Fibroblast growth factor receptor oncogene partner 2 (FGFR1OP2) was identified in a study on myeloproliferative syndrome (EMS). The study aimed to identify the partner genes to the fibroblast growth factor receptor 1 (FGFR1) involved in the syndrome. Using the 5'-RACE PCR technique, FGFR1OP2 was identified as a novel gene with no known function.

Function 

FGFR1OP2, when fused with the fibroblast growth factor receptor 1 (FGFR1), is shown to cause myeloproliferative syndrome. The protein encoded by the FGFR1 gene belongs to the fibroblast growth factor receptor family. FGFRs usually contain an extracellular ligand binding domain, a single transmembrane domain, and an intracellular tyrosine kinase domain. The extracellular domain specifies which ligand the receptor will bind to and mediates ligand-induced receptor dimerization. When FGFR1OP2 is fused to FGFR1, it may exhibit constitutive kinase activity. Furthermore, FGFR1OP2 is possibly involved in some steps of the wound healing pathway.

Evolutionary Biology 

The following tables compare the Homo sapiens FGFR1OP2 gene and protein to orthologs. In both of the following tables, the divergence from the Homo sapiens FGFR1OP2 gene or protein to the ortholog was found using TimeTree. Ortholog mRNA and protein sequences were found using NCBI's BLAST   and UCSC's BLAT Tool. The accession numbers, as well as the sequence length and the sequence similarity were compiled using BLAST.

The mRNA orthologs sequence similarity to Homo sapiens FGFR1OP2 was graphed as a function of time in order to show how the FGFR1OP2 gene has changed over time. The graph is depicted on the right.

The table below shows the protein orthologs to the Homo sapiens FGFR1OP2 protein. FGFR1OP2 is conserved in all clades of the animal kingdom, as seen in the table below.

Gene 

There are three transcript variants for the FGFR1OP2 gene, with the first being the longest.  FGFR1OP2 is also known as HSPC123-like protein (HSPC123L) and wound inducible transcript 3.0 (wit3.0).

Locus 

The Homo sapiens FGFR1OP2 gene is located on chromosome 12, with its specific locus being 12p11.23. The Homo sapiens asunder spermatogenesis regulator (ASUN) gene (NCBI Reference Sequence NM_018164.2) is located directly upstream from FGFR1OP2. The ASUN gene is a regulator of development and the mitotic cell cycle.
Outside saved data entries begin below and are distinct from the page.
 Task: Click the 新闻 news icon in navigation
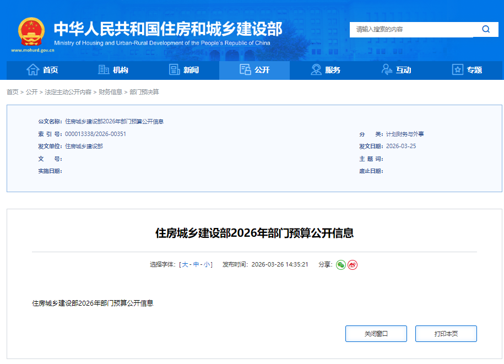pyautogui.click(x=174, y=70)
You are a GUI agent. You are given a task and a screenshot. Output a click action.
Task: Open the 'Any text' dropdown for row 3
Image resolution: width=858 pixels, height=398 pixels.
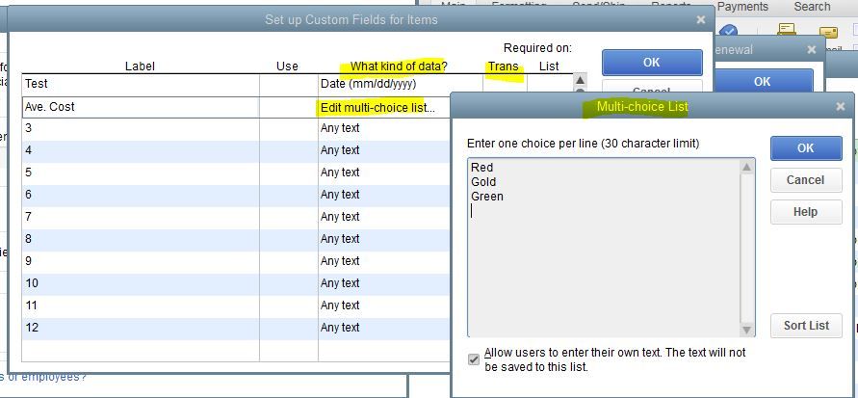click(x=385, y=129)
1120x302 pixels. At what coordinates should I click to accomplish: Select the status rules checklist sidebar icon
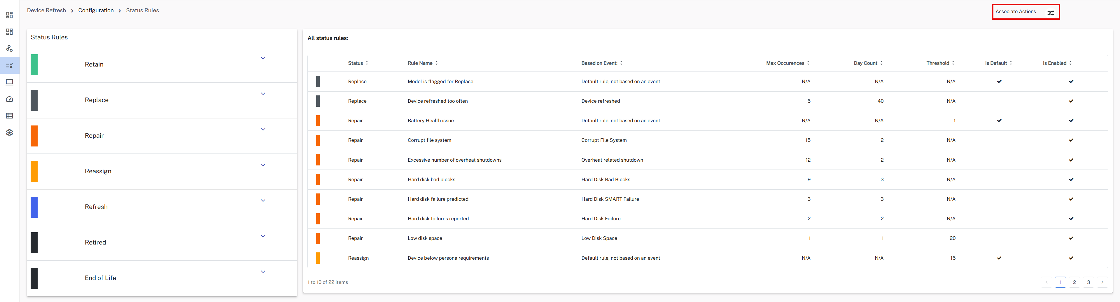click(10, 66)
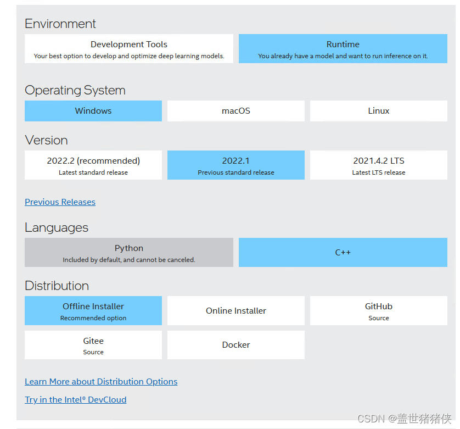460x429 pixels.
Task: Switch operating system to macOS
Action: click(x=235, y=111)
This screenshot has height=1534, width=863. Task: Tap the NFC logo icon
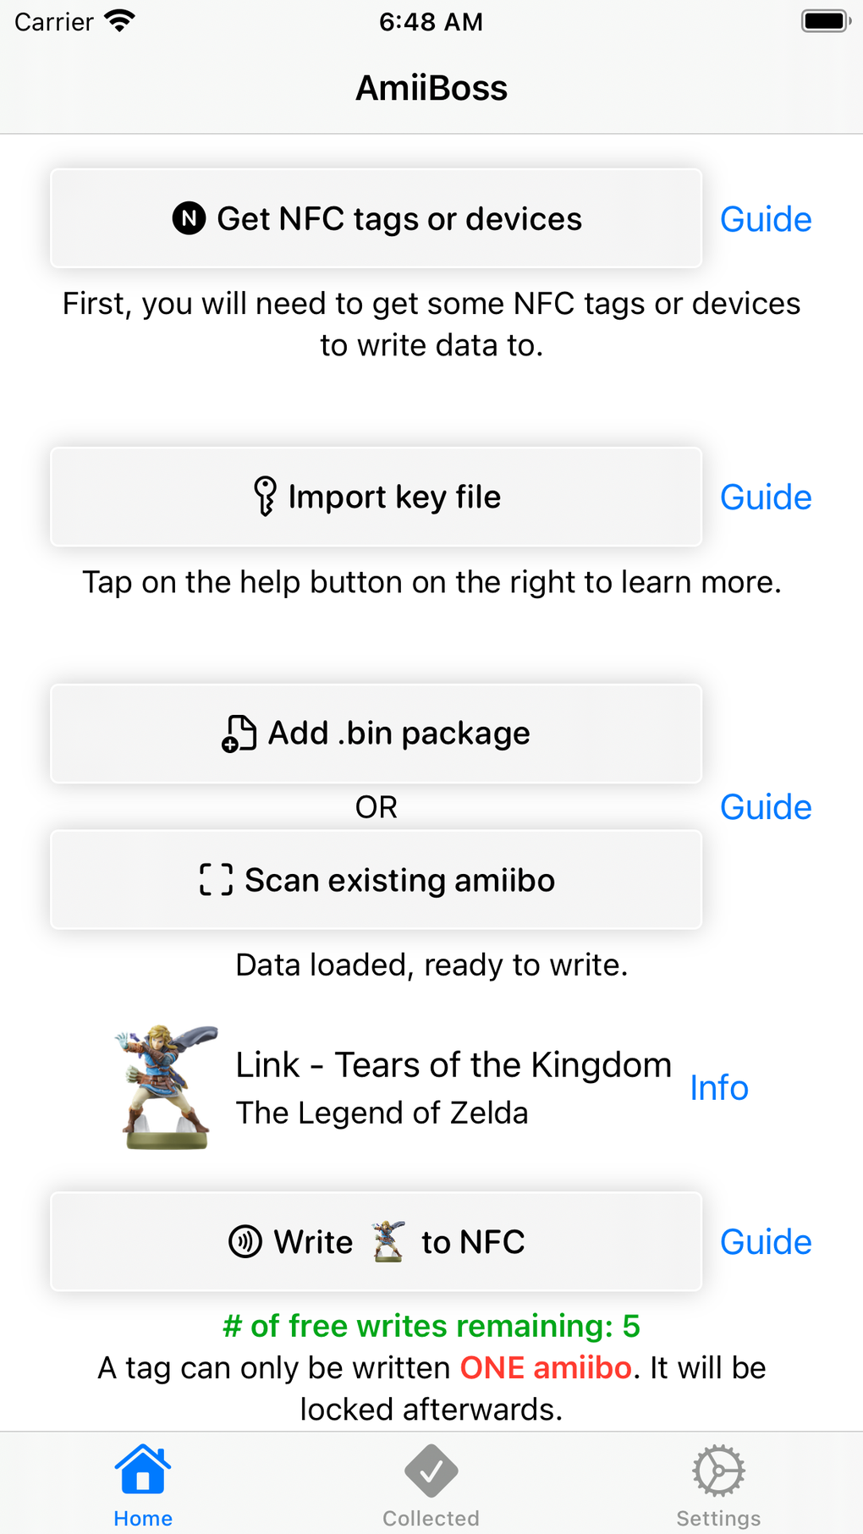click(x=189, y=218)
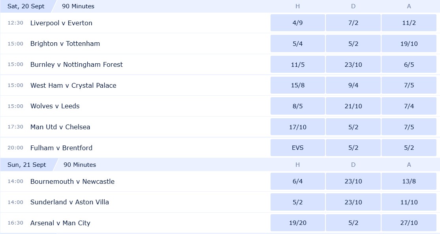Pick Burnley home win at 11/5
This screenshot has width=440, height=234.
click(297, 64)
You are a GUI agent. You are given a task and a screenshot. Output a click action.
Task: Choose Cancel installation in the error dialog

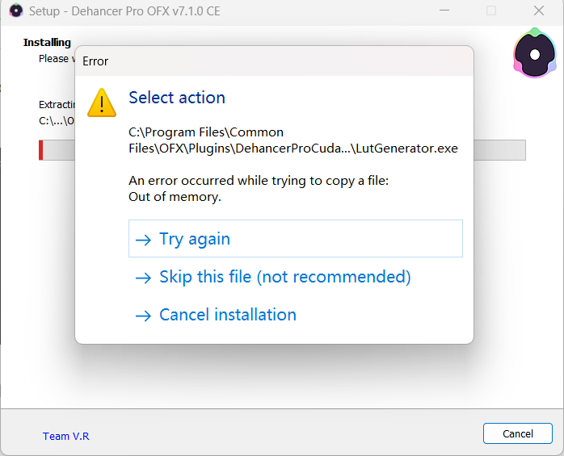tap(228, 315)
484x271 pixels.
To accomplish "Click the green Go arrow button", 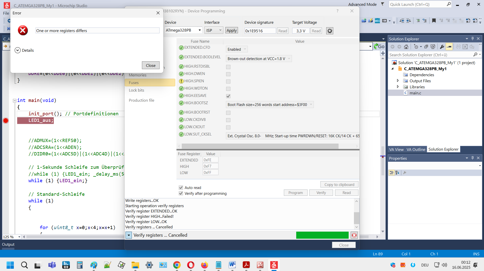I will point(379,46).
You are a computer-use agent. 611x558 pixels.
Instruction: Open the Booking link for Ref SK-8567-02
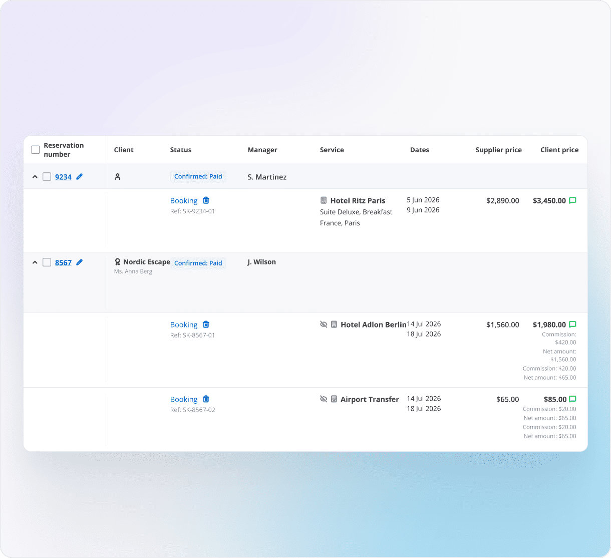(x=184, y=399)
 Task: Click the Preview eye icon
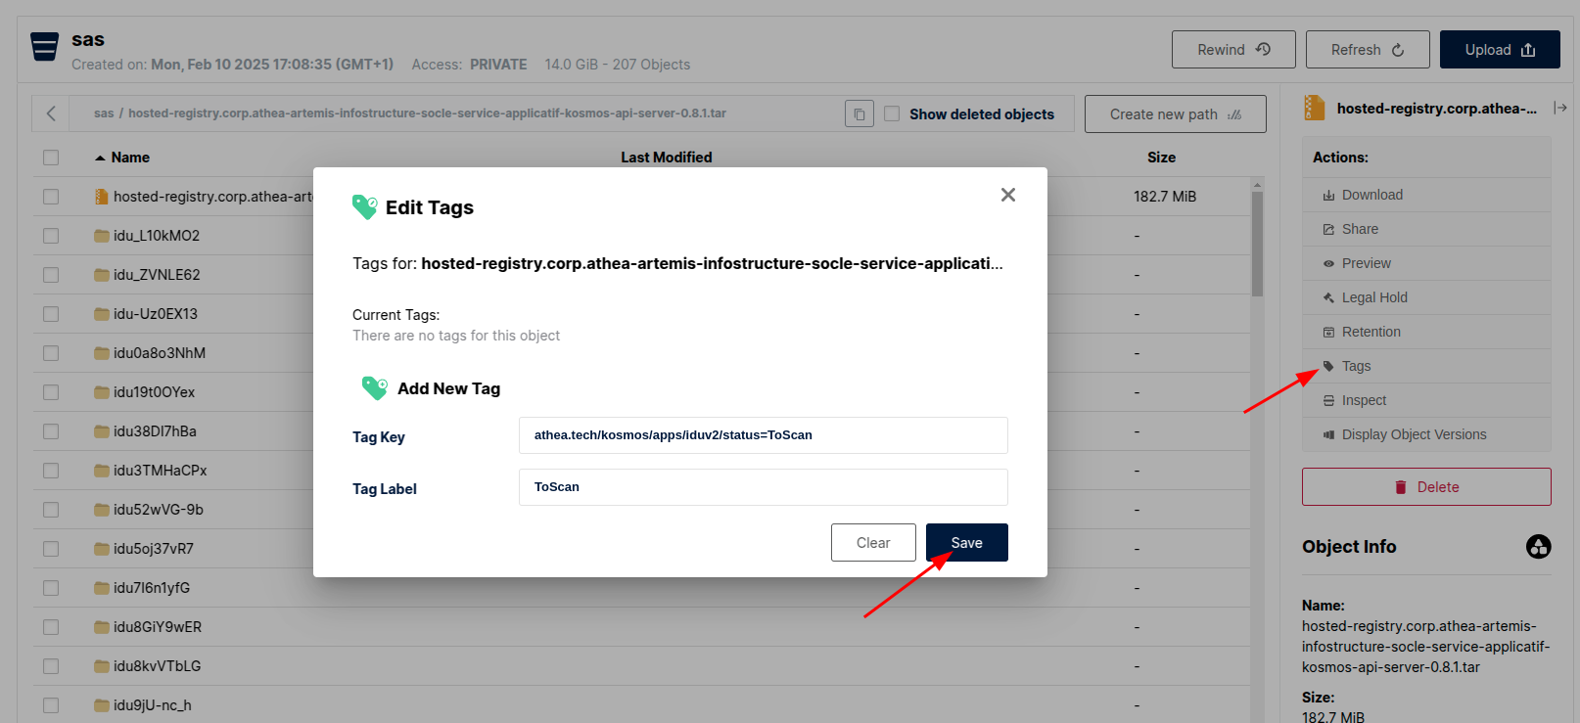tap(1328, 264)
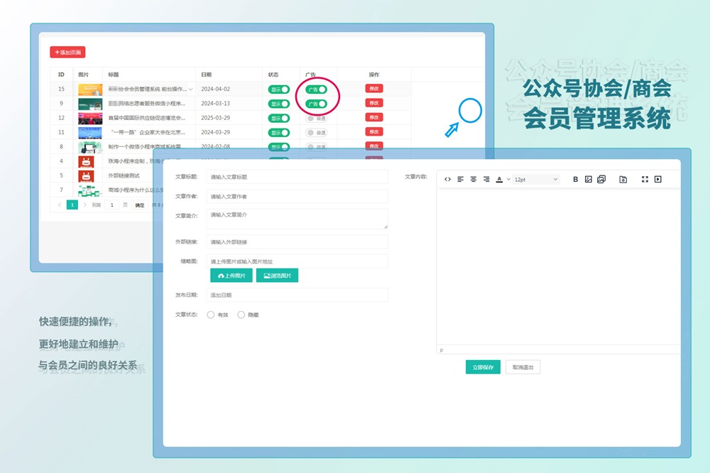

The Homo sapiens transmembrane 7 superfamily member 3 (TM7SF3) gene is located slightly downstream from FGFR1OP2.

Promoter

Protein 

There are three isoforms of the FGFR1OP2 protein. Transcript variant 1 consists of 253 amino acids and weighs 29.4 kilodaltons. FGFR1OP2's isoelectric point is 5.61. The FGFR1OP2 protein does not have a signal sequences, and therefore is not secreted.

Domains 

FGFR1OP2 has a domain of unknown function, designated DUF837.

Protein Structure 

Using the PELE program of Biology WorkBench the protein sequence of FGFR1OP2 was analyzed, and FGFR1OP2 appears to be completely composed of alpha helices. No structural models for the Homo sapiens FGFR1OP2 protein could be found, but the Mus musculus FGFR1OP2 protein's structure can be seen below.

Expression 

The expression of FGFR1OP2 was analyzed via the Gene Expression Omnibus at NCBI. The following are findings from the Gene Expression Onmibus database:
There is a slightly elevated expression level of FGFR1OP2 in pulmonary sarcoidosis, suggesting FGFR1OP2 operates in part of the wound healing pathway.
FGFR1OP2 is strongly upregulated when compared to the control in an increased immune response triggered by the VAF347 ligand. FGFR1OP2 is upregulated in the monocyte derived dendritic cell response to the VAF347 ligand. VAF347 activates the aryl hydrocarbon receptor and acts on monocytes and naive CD4+ Th cells to promote development of IL-22 secreting Th cells. 
Langerhans cells show decreased expression of FGFR1OP2 with the null aryl hydrocarbon receptor (ligand is VAF347) in Mus musculus. 
The gene is also highly expressed compared to control samples in monocytopenia. 
It is expressed in cases of leukemia; it may have a linkage to the disease. 
FGFR1OP2 shows low expression levels in septic splenocytes in Mus musculus. 
FGFR1OP2 is expressed in fetal reticulocytes but not adult reticulocytes, suggesting it may play a role in the development of red blood cells.

Interactions 

Using the STRING database and Gene Cards, proteins that possibly interact with FGFR1OP2 were identified, and they are shown in the table below.

Clinical Significance 

Single-nucleotide polymorphisms (SNPs) in the FGFR1OP2 gene were found to lead to edentulism in the mandible of a small Korean population (134 subjects aged 60–80 years). Also, when FGFR1OP2 is fused to FGFR1, 8p11 myeloproliferative syndrome can result.

References

External links

 Homo sapiens FGFR1 oncogene partner 2 (FGFR1OP2), transcript variant 1, mRNA (NCBI)
 Homo sapiens FGFR1 oncogene partner 2 isoform 1 (NCBI)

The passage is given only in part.